Friday, February 27, 2015

The Big C Hits Home

I’ve been laboring over writing this post for quite some time, and it’s honestly one of the main reasons that I had been ignoring the blog for a while. It has taken up so much of my mental attention; it was hard to bypass any time I sat down to consider writing something else.

But, we cannot move forward until we are forced to face reality, and the reality of the situation is, I need to get this out. 

 In October of 2014, right before our wedding, right before the holidays, my mother was diagnosed with Breast Cancer.  

As you’ve probably read around these blog pages before, I’ve always been a huge supporter of all things breast cancer related because it’s frankly something that has plagued and pecked at our family for generations.  I’ve done walks, fundraisers, and relays all in an effort to make a personal attack on a disease that removed so much from me, from us as a family.  And to have it hit so close to home now has been a blow I was entirely unprepared for, especially now living 6 hours away.  

Thankfully, now that so much time has passed, we know that my mom will likely triumph and beat this round of cancer like a champ.  But as she begins radiation today, the final step to reaching the desired end status of “cured,” I’m overwhelmed with different emotions about the journey we’ve been through in the past five months.

The champ pre-surgery!

We’ve sat together in waiting rooms for biopsies and scans.  We’ve flocked together waiting for that phone call with results and listening silently as the sentence was handed down in as sterile, clinical, impersonal a fashion as you could imagine.  We’ve cried together, broken down, and watched each other’s blank stares as we contemplated what was to come.  We’ve conferred with an army of doctors and specialists.  We’ve retreated to quiet corners alone to let it all out.
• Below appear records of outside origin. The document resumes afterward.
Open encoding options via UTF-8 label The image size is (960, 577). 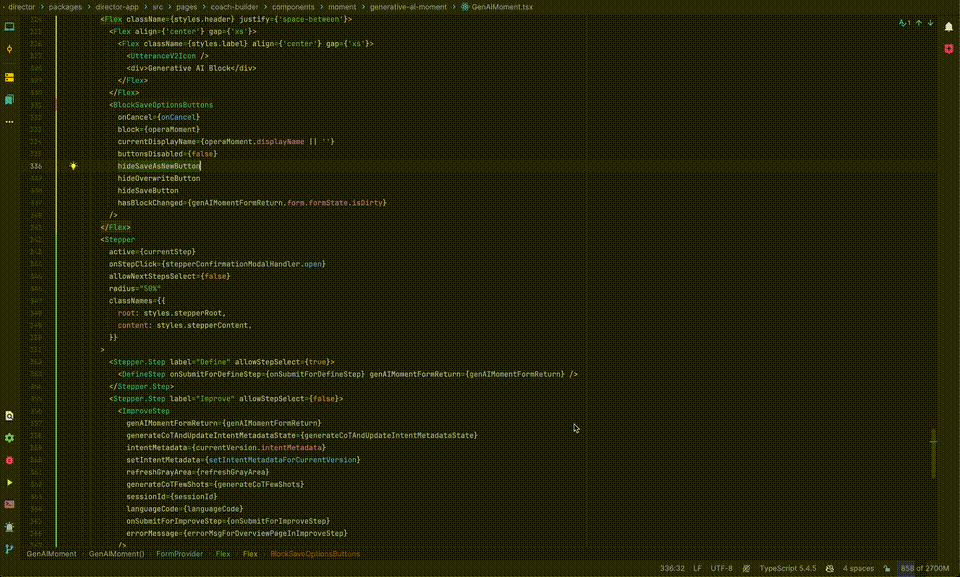click(721, 567)
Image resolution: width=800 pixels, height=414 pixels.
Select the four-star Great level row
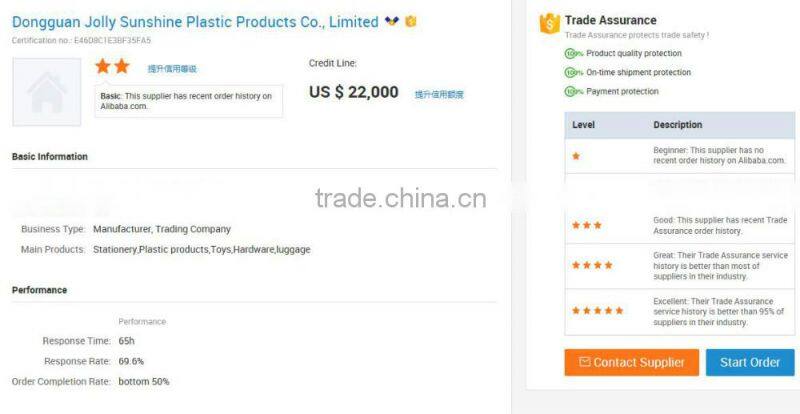point(680,266)
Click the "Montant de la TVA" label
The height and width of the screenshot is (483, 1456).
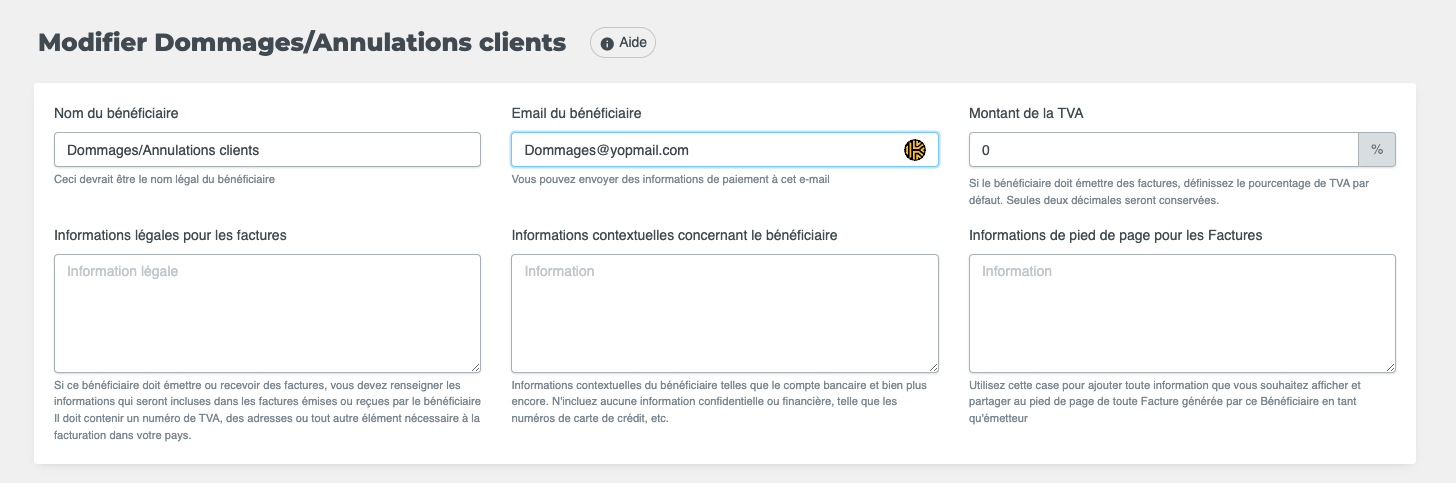point(1026,113)
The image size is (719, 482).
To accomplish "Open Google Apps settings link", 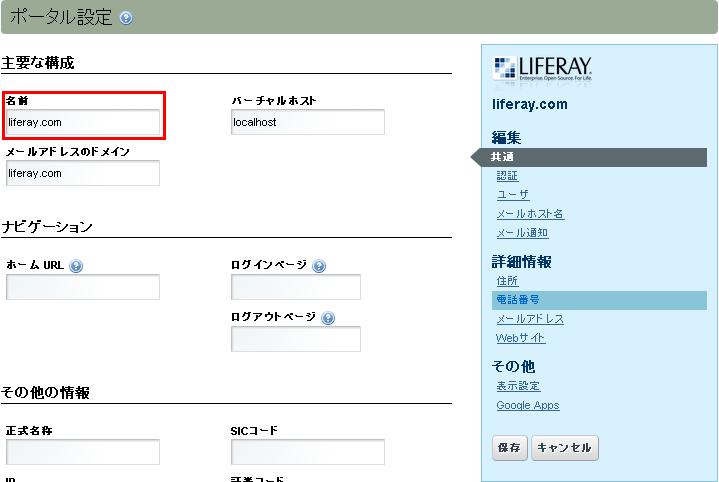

We’ve researched endlessly.  We’ve traveled miles and miles, taken days off from our lives, dropped everything, and waited.  We’ve traipsed and paced the halls of Memorial Sloan Kettering Hospital.  We’ve waited out surgeries. We’ve made difficult decisions.  We’ve spent sleepless nights as caretakers and recovery nurses.  We’ve accepted the good news with the bad.  We’ve realized just how strong we can be.

She wanted to walk
out post-surgery...

It’s been a really long 5 months, and the journey isn’t over yet, but the clouds have parted enough to make the bright beam of hope bearable to view again, and we’re trudging through.  Thankfully, after her radiation treatments over the next month, we should be in the clear.  And for that, we cannot be grateful enough to the doctors, Memorial Sloan Kettering hospital, advanced cancer research, the radiology doctor who first noticed the tiniest little blip on a mammography, the support we’ve received from the unlikeliest of places, and the way in which it’s bonded us as a family.
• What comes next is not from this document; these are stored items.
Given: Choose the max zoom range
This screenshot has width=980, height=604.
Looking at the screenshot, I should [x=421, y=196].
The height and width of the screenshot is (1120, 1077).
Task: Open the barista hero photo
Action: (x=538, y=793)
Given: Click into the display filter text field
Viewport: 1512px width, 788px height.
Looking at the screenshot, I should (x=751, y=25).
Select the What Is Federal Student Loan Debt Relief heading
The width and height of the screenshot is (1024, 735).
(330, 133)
I’m sure I’ll write more on this someday in greater detail, even if it’s just for my own sanity or conscience, but it’s still a little too fresh for greater detail.  But I promise, I will definitely give updates on her progress.

Back to fab by Christmas!

And please, PLEASE, make sure you’re doing self breast exams and getting your mammograms and annual lady doctor visits completed.  Don’t put them off. Don’t wait for things to work their way into a problem.  Early detection saves lives. My mom is just one example as proof!
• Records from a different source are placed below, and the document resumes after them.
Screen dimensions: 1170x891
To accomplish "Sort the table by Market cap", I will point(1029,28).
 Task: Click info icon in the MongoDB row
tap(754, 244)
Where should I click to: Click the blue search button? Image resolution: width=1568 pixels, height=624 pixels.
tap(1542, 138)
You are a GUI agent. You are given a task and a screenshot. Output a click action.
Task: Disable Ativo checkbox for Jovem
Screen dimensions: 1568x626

Do consider donating to cancer research as well.  We’ve all known someone that’s been affected by some kind of cancer, and the only way we’re going to stop that heartache is by beating it, finding out how to stop it, and eradicating it for good!! Look into helping out the ACS, St. Jude Children’s Research Hospital, Memorial SloanKettering Hospital, Cancer Treatment Centers of America, Susan G.Komen, Lustgarten Foundation or any of the other fabulous organizations that are out there in any way you can!!